- **What you are asked to do**:
Apart from the pictures, output all of the records exactly.

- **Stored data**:
=== Section Start ===
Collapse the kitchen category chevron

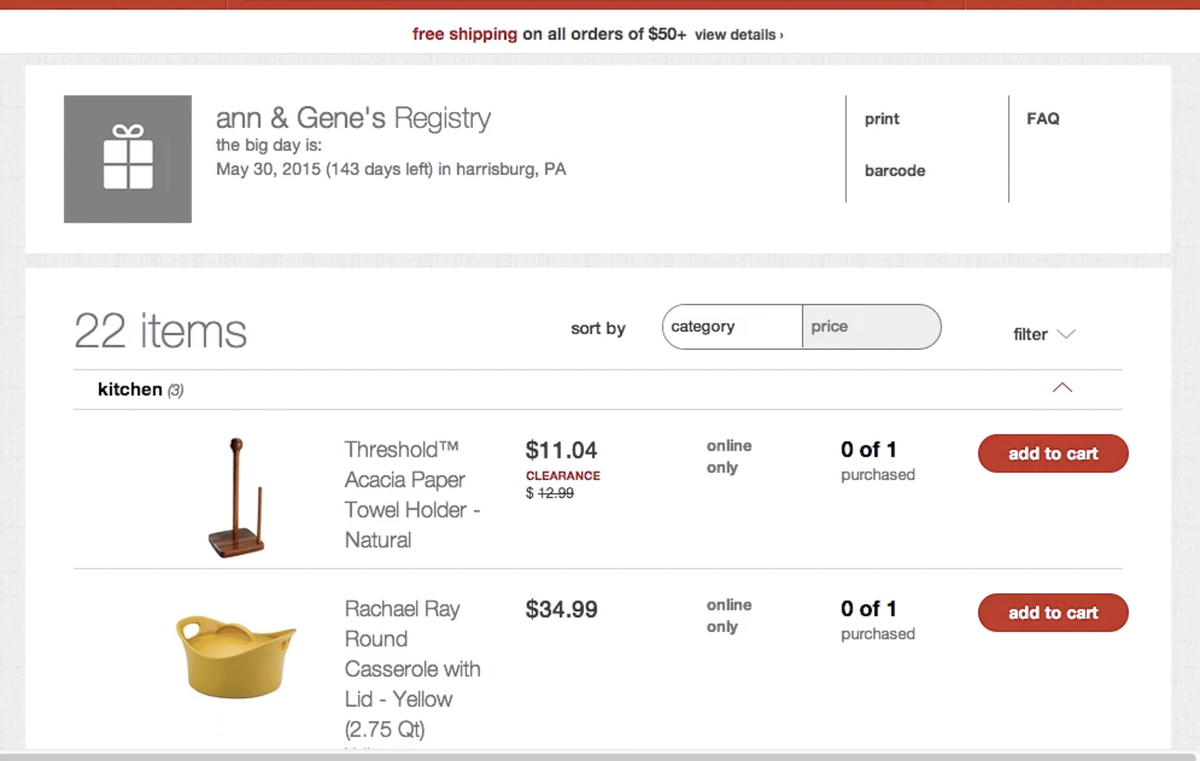point(1062,388)
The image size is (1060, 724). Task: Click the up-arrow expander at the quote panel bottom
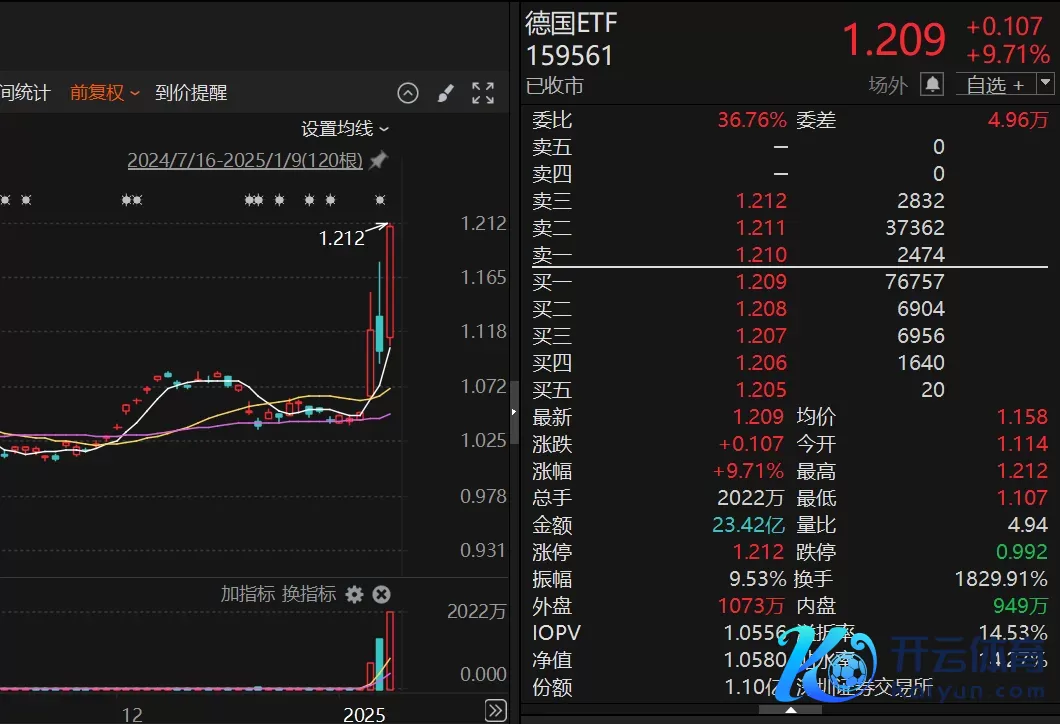[x=790, y=711]
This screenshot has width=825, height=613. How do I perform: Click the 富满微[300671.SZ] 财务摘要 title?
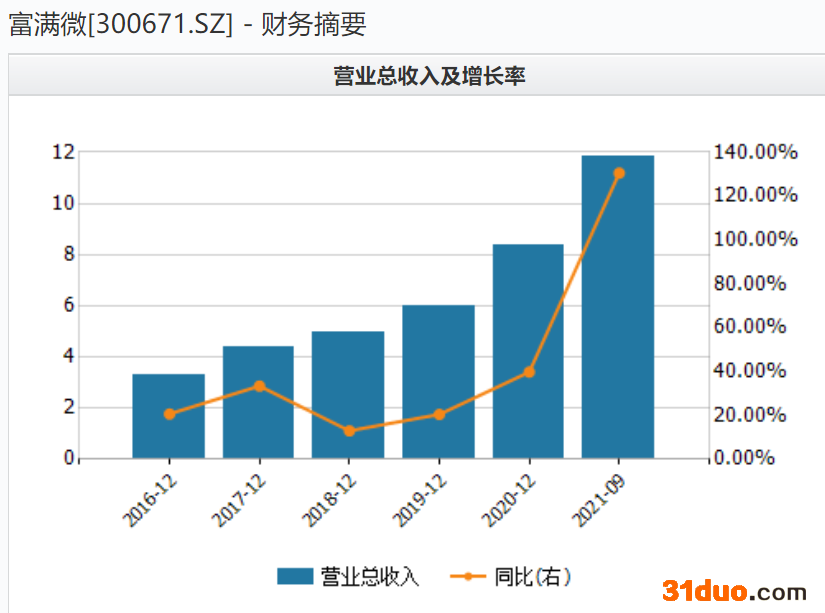click(x=187, y=25)
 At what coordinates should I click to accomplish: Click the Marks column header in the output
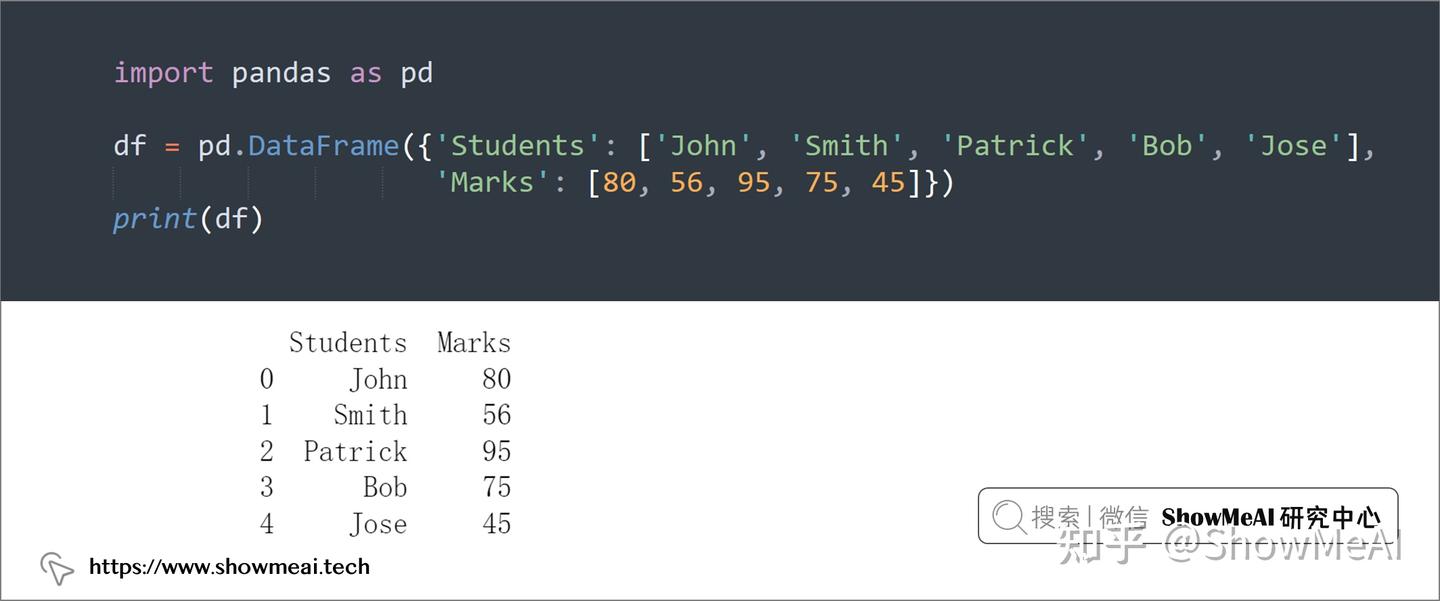pos(474,343)
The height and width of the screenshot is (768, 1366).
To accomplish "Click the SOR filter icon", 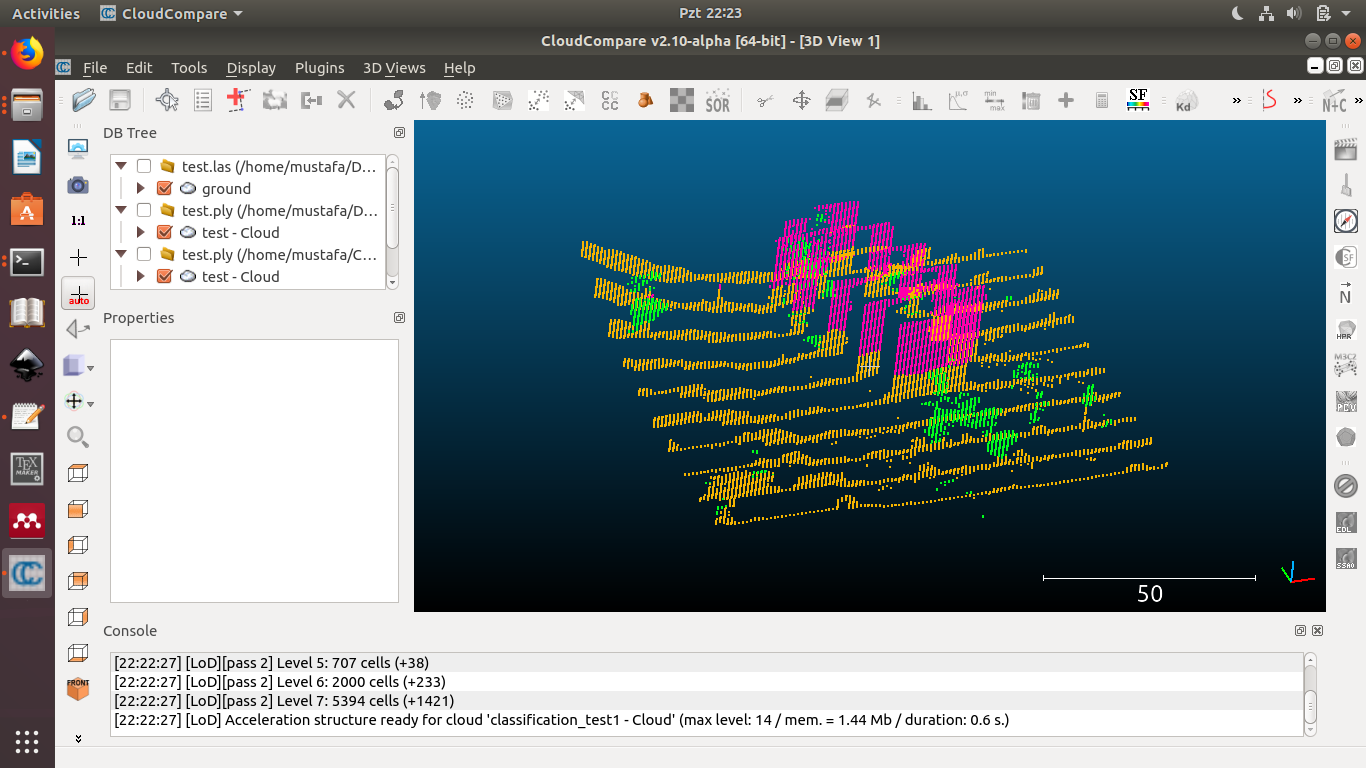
=== Section End ===
- **Written solution**:
Collapse the kitchen category chevron

point(1062,388)
The image size is (1060, 724). Task: Click the up-arrow expander at the quote panel bottom
[x=790, y=711]
This screenshot has width=825, height=613. How do I perform: Click the 富满微[300671.SZ] 财务摘要 title?
click(x=187, y=25)
 At what coordinates should I click to accomplish: Click the Marks column header in the output
pos(474,343)
The height and width of the screenshot is (768, 1366).
To accomplish "Click the SOR filter icon", 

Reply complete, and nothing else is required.